Amanda Prowse porusza w swojej powieści bardzo istotny problem, o którym prawdopodobnie jakieś osiemdziesiąt procent społeczeństwa może nic nie wiedzieć, albo niewiele. Sama do tej pory uważałam, że sepsa możne pojawić się jedynie w wyniku zakażenia podczas operacji. Otwarcie brzucha, szeroka powierzchnia, gdzie dziesiątki bakterii ma możliwość łatwego wniknięcia, jest to ponoć jedno z najczęstszych powikłań pooperacyjnych. Ale okazuje się, że sepsa dotyka tysiące osób na świecie i to wyniku bardziej błahych sytuacji, jak zranienie się czy ukąszenie przez owady.
Chloe umiera przez sepsę, co ostatecznie potwierdza autopsja, ale do końca nie wiadomo skąd wzięły się bakterie, które ją zaatakowały. Sepsą określa się specyficzną reakcję organizmu na zakażenie, gdzie ten zamiast je zwalczać powoduje zaburzenie czynności. Jednak czy w tym wypadku doszło do niego podczas operacji, czy może organizm małej już wcześniej był zainfekowany? A może to matka zaraziła dziecko? A może?.. gdyby nie poszła do szpitala to by się nie wydarzyło? I można sobie tak mnożyć kolejne warianty.

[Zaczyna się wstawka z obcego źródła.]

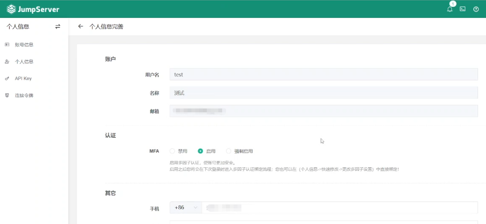Open the notification bell
The height and width of the screenshot is (224, 486).
[450, 9]
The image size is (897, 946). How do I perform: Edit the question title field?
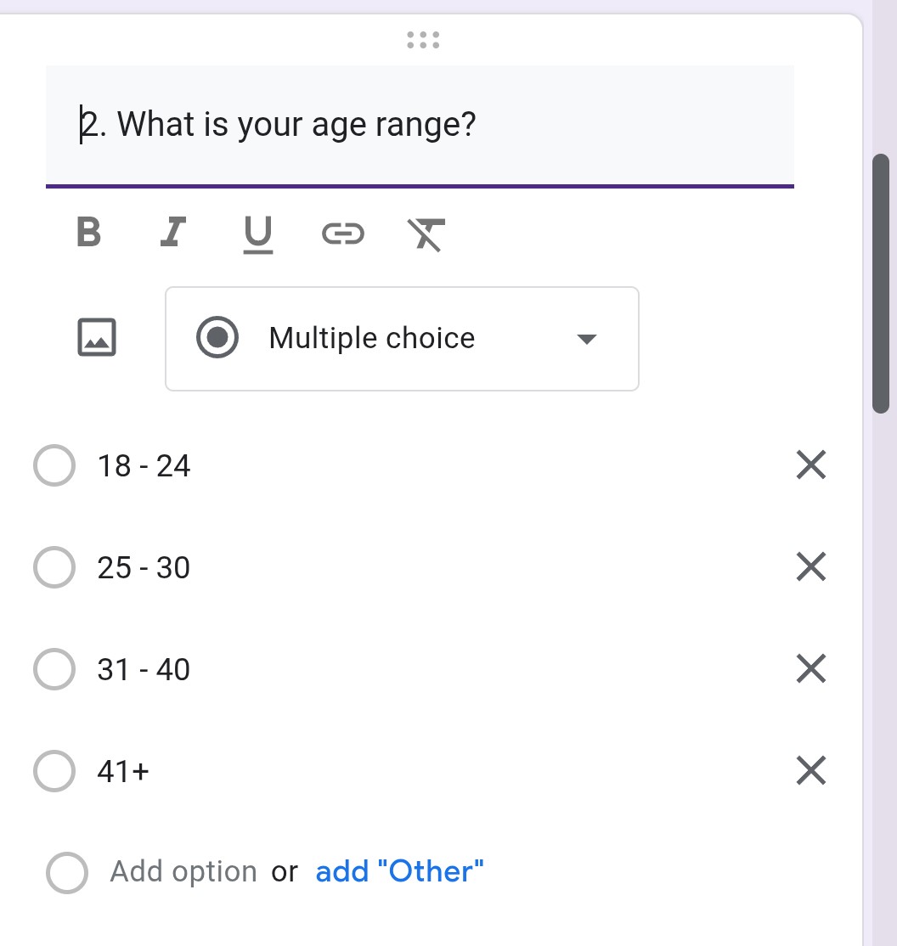coord(420,126)
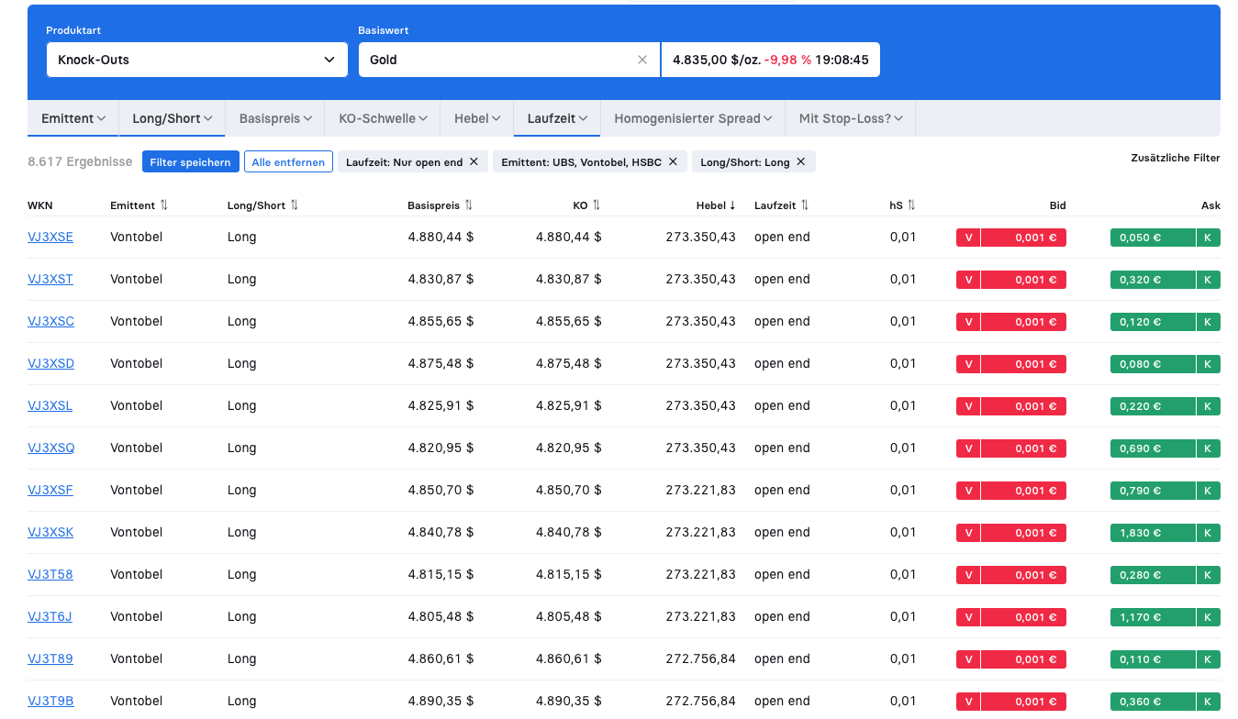Expand the KO-Schwelle filter dropdown
Image resolution: width=1238 pixels, height=719 pixels.
(384, 118)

Normalne, że w takich sytuacjach rodzice zadręczają się, obarczają winą, choćby to było irracjonalne i analizują możliwości w każdym kierunku. Nie wróci to życia dziecku, ale pragną zrozumieć, jak mogło im się to przytrafić.

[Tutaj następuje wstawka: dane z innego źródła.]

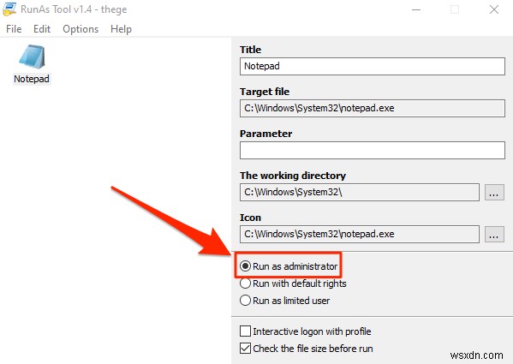
Task: Click the RunAs Tool title bar icon
Action: point(9,9)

Małżeństwo Grace i Toma jest odmalowane jako idealne. Grace, jako narratorka przyznaje, że mało jest tak dopasowanych partnerów, którzy kochają się i idą sobie na rękę przy budowaniu rodziny. Ona ma za zadanie utrzymać dom, ze względu na lepiej płatna pracę, a mąż od obowiązków zawodowych woli cieszyć się ojcostwem na cały etat. Gdy czytelnikowi osobiście przychodzi obserwować typowy dzień w rodzinie Penderfordów idylli być może nie odnotowuje, ale i tak można być wzruszonym troską Toma o potrzeby córeczki. Dopiero odejście Chloe uzmysławia im jak bardzo stresujące życie prowadzili od momentu pojawienia się dziecka na świecie. Z chwilą oczyszczenia, czyli wykrzyczenia sobie nawzajem żali i pretensji sytuacja między małżonkami jasno i na zawsze zmieni się. W jakim kierunku pójdzie to dalej, gdy żadne z dwojga nie ma siły podnieść się po takim ciosie, a tym bardziej jak mogą pomóc sobie wzajemnie? Dla wielu małżeństw może to być kres nie tylko rodziny, ale i związku.

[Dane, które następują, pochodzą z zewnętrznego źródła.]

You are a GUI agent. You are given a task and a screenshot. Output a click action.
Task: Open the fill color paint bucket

Do tego momentu fabuła mocno trzyma w dramatycznym napięciu, po czym dochodzi do rozluźnienia, bo i bohaterka próbuje poskładać siebie na nowo. Wyciszanie emocji, a przede wszystkim separacja od dotychczasowych okoliczności, miejsca i ludzi sprzyja Grace. Być może to czego zaczyna doświadczać jest nieco nierealne w jej sytuacji, a może ma po prostu szczęście i dane jej w spokoju i zrozumieniu przechodzić kolejny etap żałoby. Wszystko jest ładnie poukładane. Autorka miała z góry przewidzianą fabułę i nic się tu nie wymyka spod kontroli. Dla mnie jest to wygładzony obraz, bez zadzior, nieprzemyślanych decyzji. Na szczęście bohaterowie nie są tak idealni, jak początkowo sądzi sama Grace, dlatego pewne idealnie składające się momenty nie burzą obrazu prawdopodobieństwa zajść i pozwalają z łatwością przenikać do niego czytelnikowi. Świat przeżyć Grace jest szeroko nakreślony dzięki czemu mamy możliwość utożsamiania się z jej odczuciami i zastanawiania, jakby to było gdyby i nam przyszło zmierzyć się z podobną stratą.